Gayle I. Hersch, PhD, OTR, is an Associate Professor with the School of Occupational Therapy at Texas Woman’s University. Her responsibilities are in the areas of teaching and research with master’s and doctoral students. Her practice area is in gerontology with emphasis on Alzheimer’s disease, stroke, caregiving, and home safety. Prior to joining the faculty at Texas Woman’s University, she was a faculty member of the Department of Occupational Therapy, School of Health and Rehabilitation Sciences, Indiana University-Purdue University at Indianapolis (IUPUI)*, Indianapolis, IN.    

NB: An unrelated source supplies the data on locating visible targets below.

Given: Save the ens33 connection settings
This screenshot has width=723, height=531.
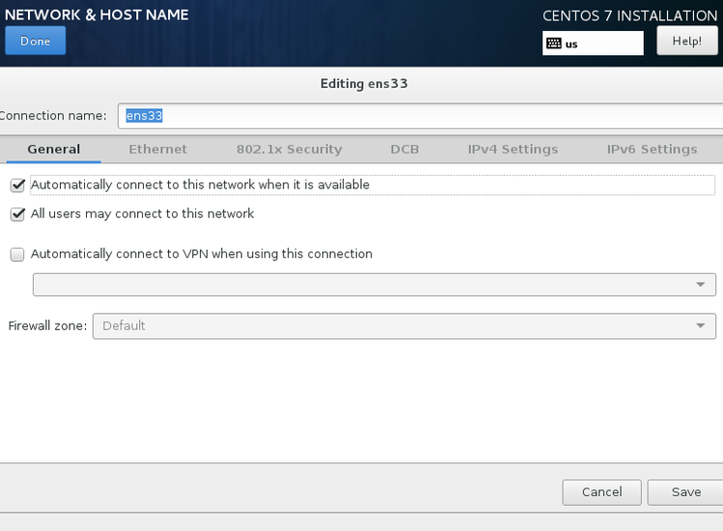Looking at the screenshot, I should (x=685, y=492).
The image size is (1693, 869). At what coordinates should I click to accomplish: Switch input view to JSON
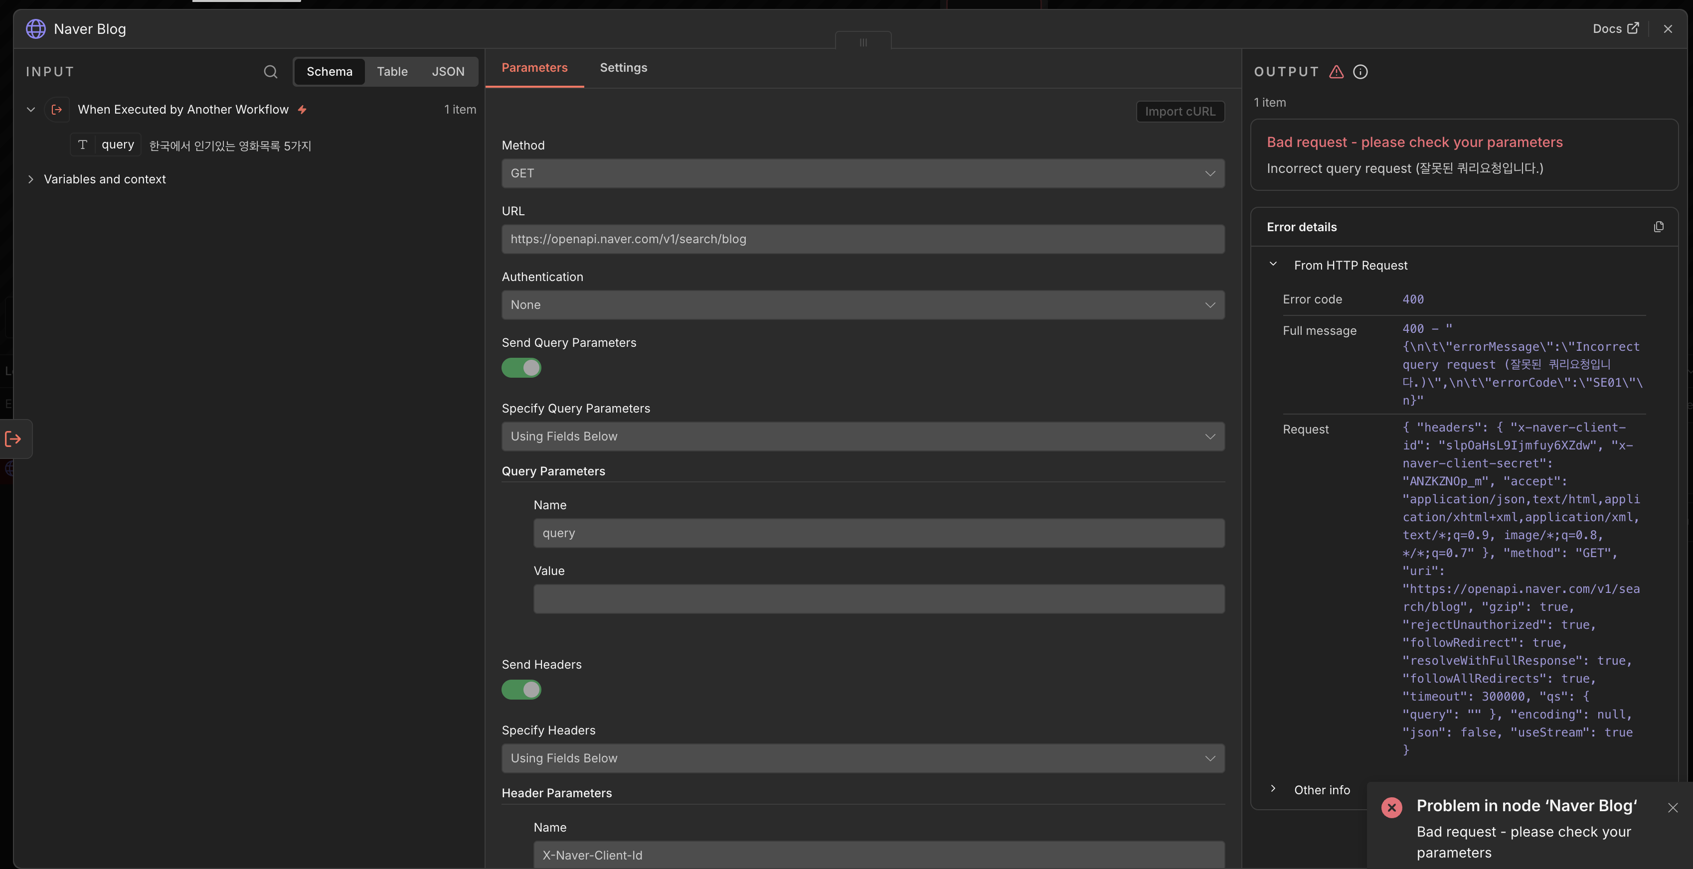[448, 72]
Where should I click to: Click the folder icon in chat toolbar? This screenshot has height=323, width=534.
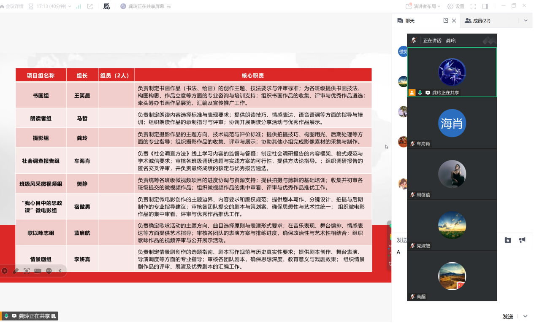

Nancy K. Lamport, MS, OTR is an Associate Professor Emerita in the Department of Occupational Therapy, School of Health and Rehabilitation Sciences, IUPUI*, Indianapolis, IN. Prior to her retirement, her teaching responsibilities included fundamentals of occupational therapy (activity analysis), activities of daily living, leisure activities, and media. Her interests now include travel, community volunteering, and Medieval English tiles.     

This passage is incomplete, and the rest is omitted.